Mais aujourd'hui, on va juste bavarder, car on prend la mer à midi. On n'aura pas le temps de commander du poulet pour un repas rapide, et si l'oncle Yu l'apprend, il aura de gros ennuis.
Après que le petit frère de Fugui l'eut déposé sur la rive, il rentra à vélo. Fugui aperçut Zhou Xuan assis sur le pont, les lumières allumées, et s'approcha aussitôt du bateau en souriant
: «
Frère, pourquoi es-tu là si tôt
? Hehe, bon, viens, prenons un verre et un goûter.
»
Tout en parlant, Fu Gui posa sur le pont le grand sac en plastique qu'il portait, en vida le contenu et découvrit deux boîtes à lunch. Il les ouvrit et y trouva du canard rôti et du poulet rôti, ainsi qu'une douzaine de sachets de snacks.
Fu Gui tendit plusieurs sachets de lamelles de calamar à Zhou Xuan en disant : « Mange ça en premier. Ce sont des fruits de mer produits par notre usine familiale Jiang. Ce sont des lamelles de calamar fraîches, très parfumées et délicieuses. Mange ça en premier, je vais au bateau chercher quelques bières. »
En voyant Fugui monter dans le bateau, Zhou Xuan se souvint soudain de Yuqi caché dans sa cabine. Son cœur rata un battement. Craignant que Fugui ne le trouve, il se leva précipitamment et le suivit à l'intérieur.
Fu Gui alla dans la réserve et prit de la bière, puis quelques boîtes de fruits de mer. Il avait les bras chargés, et Zhou Xuan ne l'aida pas. Il le laissa simplement porter les boîtes, ferma la porte de la réserve et le suivit.
Fu Gui n'y prêta pas beaucoup d'attention, mais comme il avait les mains prises, il ne regarda pas les autres pièces.
Ils retournèrent à l'endroit où Zhou Xuan était assis, s'assirent, ouvrirent deux canettes de bière, en tendirent une à Zhou Xuan, prirent l'autre pour eux-mêmes et, sans un mot, en burent une grande gorgée avant de pousser un long soupir et de s'exclamer : « C'est tellement bon ! »

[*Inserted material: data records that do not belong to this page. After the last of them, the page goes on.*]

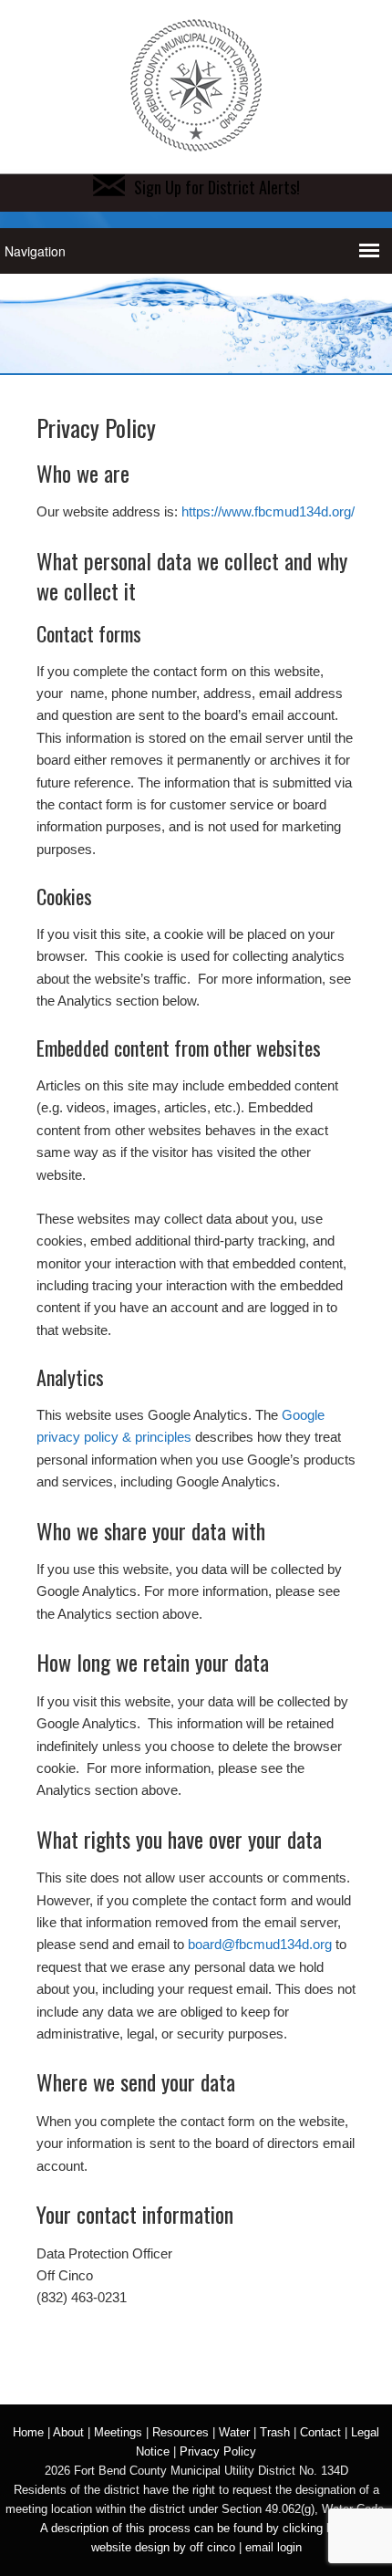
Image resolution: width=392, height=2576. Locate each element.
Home (28, 2432)
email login (273, 2547)
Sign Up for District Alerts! (217, 187)
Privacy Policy (218, 2451)
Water (234, 2432)
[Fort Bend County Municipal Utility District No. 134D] (196, 142)
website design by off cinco (163, 2547)
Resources (180, 2432)
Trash (275, 2432)
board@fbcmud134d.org (260, 1944)
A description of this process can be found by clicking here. (196, 2528)
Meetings (118, 2432)
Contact (320, 2432)
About (68, 2432)
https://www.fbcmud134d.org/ (268, 511)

Après avoir avalé une grande gorgée de vin, Fu Gui tendit la jarre à Zhou Xuan, qui prit également une gorgée. Il n'utilisa pas son pouvoir spécial pour le convertir et l'absorber ; s'il voulait vraiment s'enivrer, il souhaitait oublier ses désirs, oublier ses soucis actuels et tout oublier.
Comme le dit un poème ancien
: «
Quel est le remède au chagrin
? Seul le vin.
» Pourtant, Zhou Xuan avait bu plus d’une demi-canette de bière, et son esprit restait parfaitement lucide, sans la moindre trace d’ivresse. Ses soucis continuaient de l’assaillir.

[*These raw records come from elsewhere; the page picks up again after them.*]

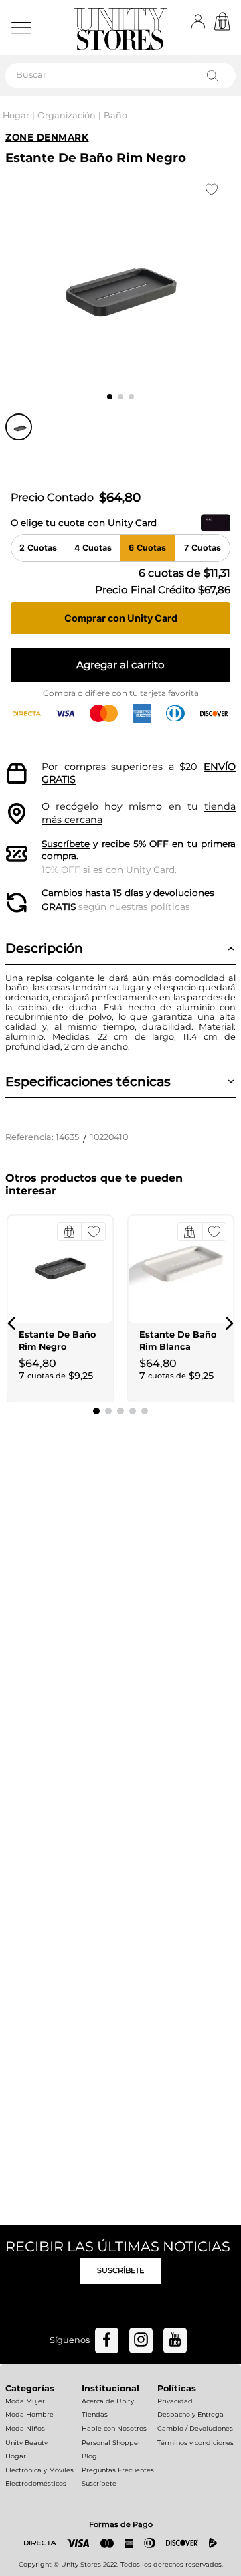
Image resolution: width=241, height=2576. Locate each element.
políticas (170, 906)
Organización (66, 115)
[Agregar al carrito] (69, 1231)
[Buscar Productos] (215, 75)
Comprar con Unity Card (120, 618)
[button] (12, 1323)
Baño (115, 115)
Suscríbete (66, 843)
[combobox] (120, 75)
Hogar (16, 115)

Fu Gui prit une autre gorgée puis dit : « Frère, je trouve que Mlle Yu se comporte étrangement avec toi. »
La remarque inexplicable de Fu Gui surprit Zhou Xuan, qui demanda aussitôt : « Qu'est-ce qui ne va pas ? »

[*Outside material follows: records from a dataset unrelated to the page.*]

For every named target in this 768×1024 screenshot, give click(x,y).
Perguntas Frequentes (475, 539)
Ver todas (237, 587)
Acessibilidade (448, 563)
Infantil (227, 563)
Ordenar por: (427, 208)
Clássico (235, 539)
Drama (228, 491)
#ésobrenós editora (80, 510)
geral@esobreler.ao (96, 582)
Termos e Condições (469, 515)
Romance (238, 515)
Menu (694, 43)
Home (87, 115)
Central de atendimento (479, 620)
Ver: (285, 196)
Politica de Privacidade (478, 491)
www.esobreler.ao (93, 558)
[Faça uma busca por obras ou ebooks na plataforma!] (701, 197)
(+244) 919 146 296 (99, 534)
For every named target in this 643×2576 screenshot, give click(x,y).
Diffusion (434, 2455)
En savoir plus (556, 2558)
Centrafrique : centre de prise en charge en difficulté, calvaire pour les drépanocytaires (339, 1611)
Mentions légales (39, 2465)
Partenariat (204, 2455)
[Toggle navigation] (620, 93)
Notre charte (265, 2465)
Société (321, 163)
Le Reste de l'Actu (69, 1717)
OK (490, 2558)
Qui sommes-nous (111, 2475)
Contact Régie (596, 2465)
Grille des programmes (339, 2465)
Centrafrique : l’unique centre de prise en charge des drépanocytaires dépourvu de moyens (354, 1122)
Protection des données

Se pourrait-il que Fugui ait déjà découvert que Yuqi se cachait sur le bateau ?
Volume 1, Chapitre 456 : La vengeance de la princesse (Deuxième partie)
Chapitre 456 La vengeance de la princesse
Zhou Xuan doutait que Fu Gui se doute réellement que quelque chose clochait. Bien qu'il n'eût aucun lien avec cette seconde jeune fille de la famille Yu, s'il était découvert caché dans la chambre de Fu Gui, il se retrouverait dans une situation très délicate.
Cela pourrait susciter des commentaires tels que «
un crapaud qui essaie de manger de la viande de cygne
» ou «
ignorer ses propres limites
». Bien que nous vivions aujourd'hui dans une société technologiquement avancée, la mentalité de classe rigide persiste au sein de la haute société. Il est impensable que la fille d'un haut dignitaire puisse épouser un homme du peuple
; cette société reste très pragmatique.